# Texte source:
────────────────────────────────────────

Sans rentrer dans trop de détails pour ne faire fuir les lecteurs d’emblée, il convient de rappeler ici la réalité de l’estimation des intentions de vote. Considérons la période allant de fin septembre 2021 à fin mars 2022. Sur ces six mois la moyenne des sondages (étude publiée par le JDD récemment) réalisée à partir des enquêtes de cinq grands instituts de sondage français donnent les résultats suivants. Emmanuel Macron, de fin septembre au 4 mars voit « sa » courbe osciller de plus ou moins 1 % autour de la barre des 25% d’intentions de vote. Ce qui correspond peu ou prou à son score du premier tour de 2017, en très légère hausse d’ailleurs. Sa stabilité est remarquable.

────────────────────────────────────────

# Extrait des données:
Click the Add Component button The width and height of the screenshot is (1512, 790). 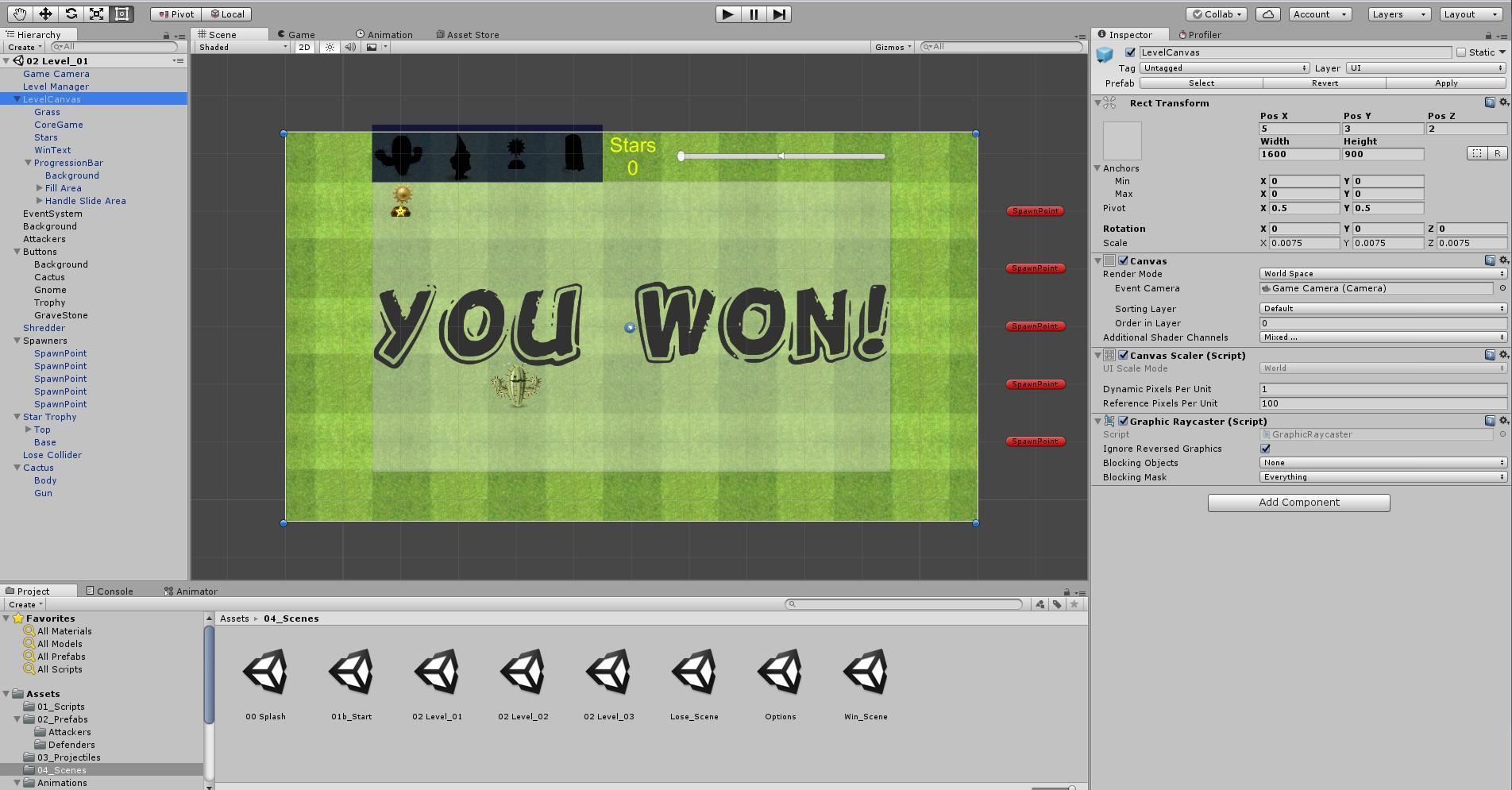pos(1298,503)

────────────────────────────────────────

# La consigne:
Indiquez, s'il vous plaît, si chacune des affirmations ci-dessous concorde avec le texte source, par oui ou par non, en citant mot pour mot le passage du texte qui permet de trancher.
1. La moyenne des sondages repose sur les enquêtes de cinq grands instituts de sondage français.
2. La période étudiée couvre une année entière.
3. La courbe d'Emmanuel Macron oscille autour de la barre des 25 % d'intentions de vote.

# Consigne réalisée:
1. Oui : « réalisée à partir des enquêtes de cinq grands instituts de sondage français »
2. Non : « Sur ces six mois »
3. Oui : « osciller de plus ou moins 1 % autour de la barre des 25% d’intentions de vote »